PASSAGE PROVIDED ->
____
For most websites, you have different areas within it (home page, user profile, admin page, etc.), some of which will be public and others will need to be restricted to only certain users. You often want to uniquely identify users so you can provide customized content or to capture specific information from a user. Many sites also need to protect part of the site, such as an administrative area to maintain and update the content of the site. In a CMS site, some users may be able to create content, but others must approve that content before it is shown to the public.
Securing the Username and Password
Whatever the need, restriction or customization requires identifying each user accessing your site. For an Internet facing site meant for general users, the username and password still prevails largely because there isn't a better option. There are other options if you're working in special environments, such as a company Intranet, where you have some control over the site visitors.
While a common need, logins and passwords are often handled in a way that leaves the website and its users, unnecessarily more vulnerable to security attacks. By following some best practices, you can better protect your site and its contents from hackers. The consequences of poor protection can be serious. Imagine a site where any user could post content that appeared to be from the company due to poor password management or an online store where any user could view all orders placed on the site.
Let's take a look at a few security considerations while working with logins and passwords on your websites.
Usernames: Emails or Generic
The login consists of a username which identifies you, and a password validating you are the user that you claim to be. Websites often allow the user to either specify a custom username or use the user's email address as their username.
Advantages
Emails don't change often and most websites already gather this information, so the user will also be less likely to forget their email than a username they created. The email will also automatically be unique as users rarely share an email account and those who do, likely wouldn't want separate accounts.
Disadvantages
The downsides to an email include that two people who share an email, cannot have separate accounts. Additionally, if your site has a legitimate reason for one person to have multiple accounts, this may not be possible with emails, but easier to implement using usernames. It's also likely an email is easier to hack since a user likely uses the same email at every site, but the majority of usernames will likely not be much more difficult to hack, as users tend to reuse usernames just as much as they reuse passwords.
____
INFORMATION PROVIDED ->

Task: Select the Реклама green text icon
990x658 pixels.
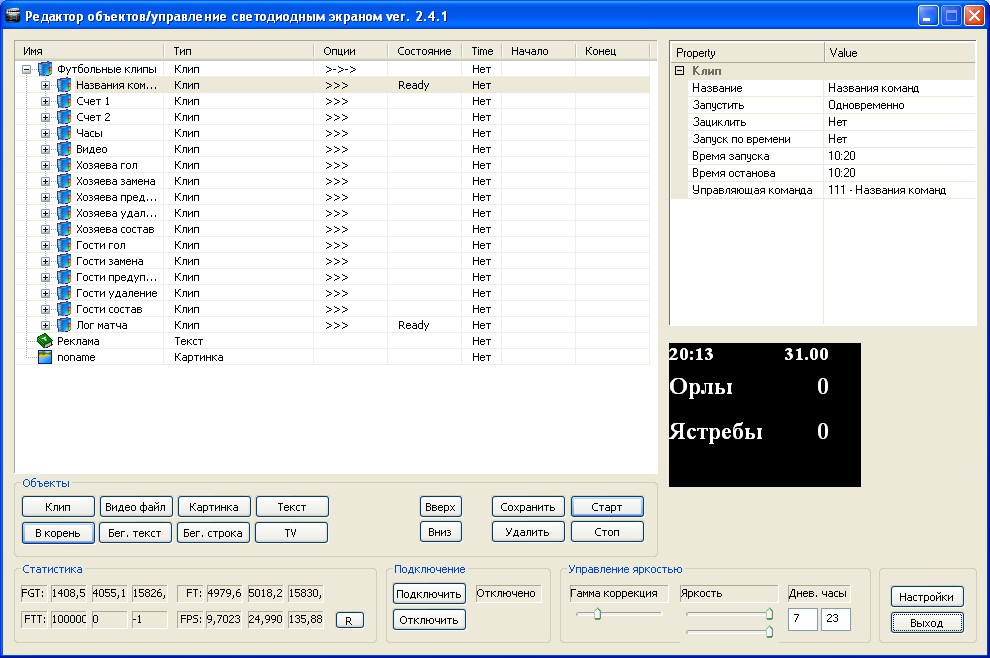Action: (44, 341)
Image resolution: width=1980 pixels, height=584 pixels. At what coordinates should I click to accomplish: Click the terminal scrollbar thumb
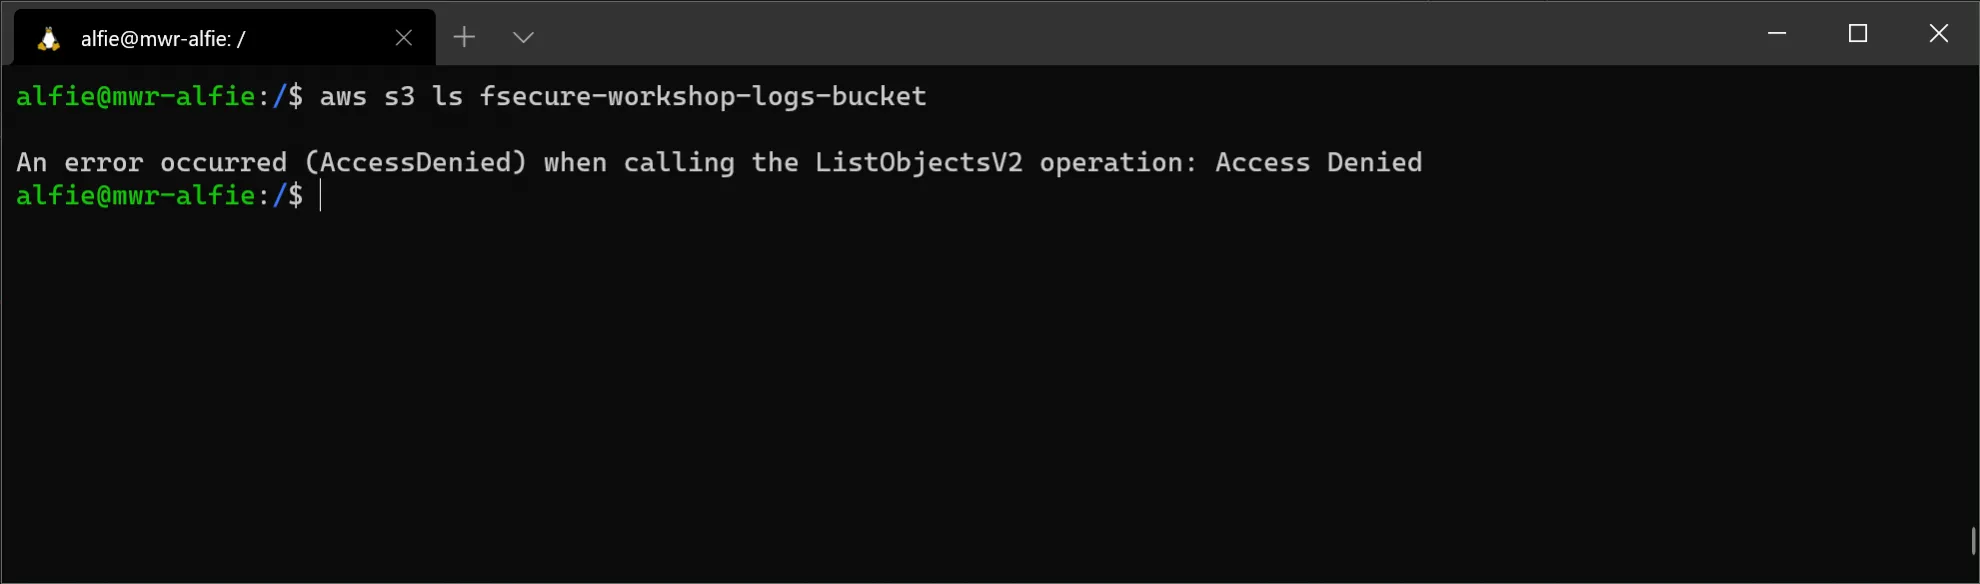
____
GIVEN EXERCISE 1 ->
In the passage on website logins, why does the username and password still prevail for Internet-facing sites meant for general users?
GIVEN EXERCISE 2 ->
Carry the passage on website logins forward from its last sentence.
The listing is separate material from the passage on website logins.

WRITTEN REPLY 1 ->
Because there isn't a better option.

WRITTEN REPLY 2 ->
Unless you have a specific reason to avoid an email address, prefer the email for the login username. The use of the email has also become the norm on websites. Don't forget though, to provide an email-based-login with a way to change the email. Without this feature, a user would need to create a new account and lose all past history just because they changed Internet providers or lost a previous account due to graduation or changing jobs, causing their old email to go away.
Always be careful while using email as the login to not show it publicly, for both privacy reasons and spam prevention issues.
Logins Can Provide Too Much Info
The login page of your website will be the first point of research for a hacker. The hacker will attempt to determine valid accounts that exist on a website. Properly handling the login page will make the hacker's job more difficult. To start, you should minimize the amount of data a failed login provides to an attacker. Your initial thought when someone enters a username that's not recognized might be to provide a helpful message that they should check their username. You can provide a more secure page by showing the same error message when the username is not found and when the password doesn't match the password for the given user. The message should indicate that the combination of username and password was not correct, to let the user know to verify both pieces of information, not just one or the other.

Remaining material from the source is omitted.